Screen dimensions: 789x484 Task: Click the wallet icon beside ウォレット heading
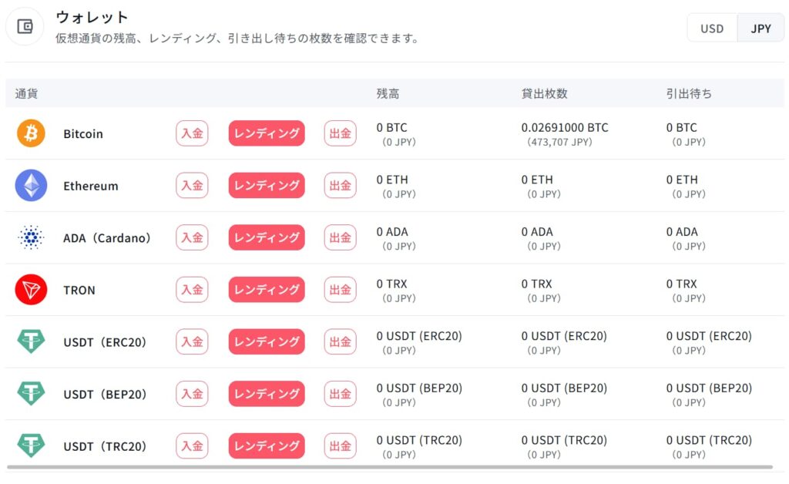point(25,26)
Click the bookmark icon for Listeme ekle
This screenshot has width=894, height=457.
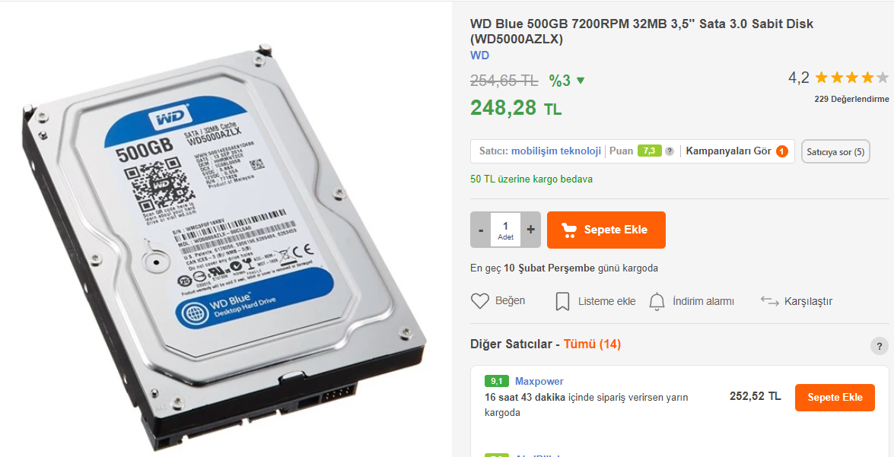[562, 301]
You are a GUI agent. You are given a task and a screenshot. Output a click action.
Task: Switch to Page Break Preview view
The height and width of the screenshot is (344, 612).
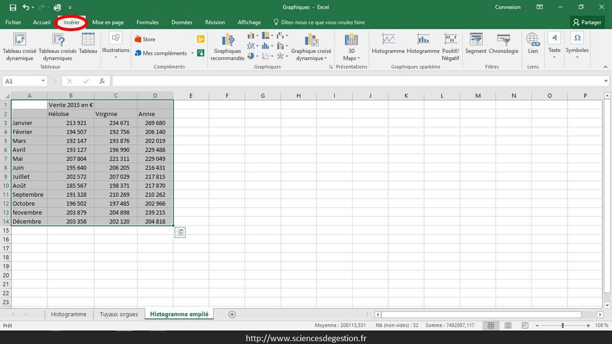coord(525,325)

----

Erforderliche Arbeit: Wählen Sie aus den obigen Zeilen jede aus, in der das Wort "height" vorkommt. Groß- und Kleinschreibung sind dabei zu beachten.

Schriftliche Antwort:
This screenshot has width=894, height=457.
The height and width of the screenshot is (344, 612).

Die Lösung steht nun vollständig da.